While Jim was clearly getting back into shape, any hiking trail is a far cry from a full military obstacle course. And as event day grew closer, Jim accepted that he was as ready as he’d ever be.
“At the start line, I thought, ‘What the hell am I doing?’” Jim admits. “I was so nervous and filled with doubt.” As the sound of the start gun faded into the thin Colorado air, however, so did some nerves. “At the beginning I thought, ‘This isn’t so bad,’” says Jim. “Then out of nowhere I had my ‘shit just got real’ moment.”
But after hours of overcoming obstacles, both internal and external, Jim finished his first Tough Mudder. “I was limping, covered in mud,” Jim recalls. But the finish line was only the beginning, “Tough Mudder quickly went from a challenge to a lifestyle for me,” said Jim.
In the years that followed, Jim traveled the world attending more and more events. He completed 6 events in Canada, 4 in Ireland, 4 in Scotland, 4 in England, and 2 in Germany. He’s also one of only a handful of people who have competed in all 5 World’s Toughest Mudder events.
When you attend as many events as Jim, you manage to make a few friends. Or in his case, hundreds of them. And many of them flew in from all around the country to help him celebrate his monumental achievement. The Saturday morning 8am start wave in Snowmass was packed with friends and admirers, all wearing gear with his signature #GOATTOUGH logo.

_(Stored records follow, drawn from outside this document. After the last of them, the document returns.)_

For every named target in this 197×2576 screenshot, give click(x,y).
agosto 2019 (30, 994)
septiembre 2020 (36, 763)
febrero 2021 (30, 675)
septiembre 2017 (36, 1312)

Throughout his lap, Jim did as he always does. He cruised along at a steady pace, chatting and laughing with friends and strangers alike. As Jim and his team approached Electroshock Therapy, the final obstacle of his 100th event, they were joined by even more of of his friends. Many had finished their laps earlier, and had waited around to witness Jim get presented with a hand crafted steel “100th Tough Mudder” headband.
As the headband was placed on his head, Jim joked at how similar it looked to the steel cerebral halo that he had been confined to for all those months following his accident. In a way, it was a fitting reminder of how far he had come, and how much he had achieved.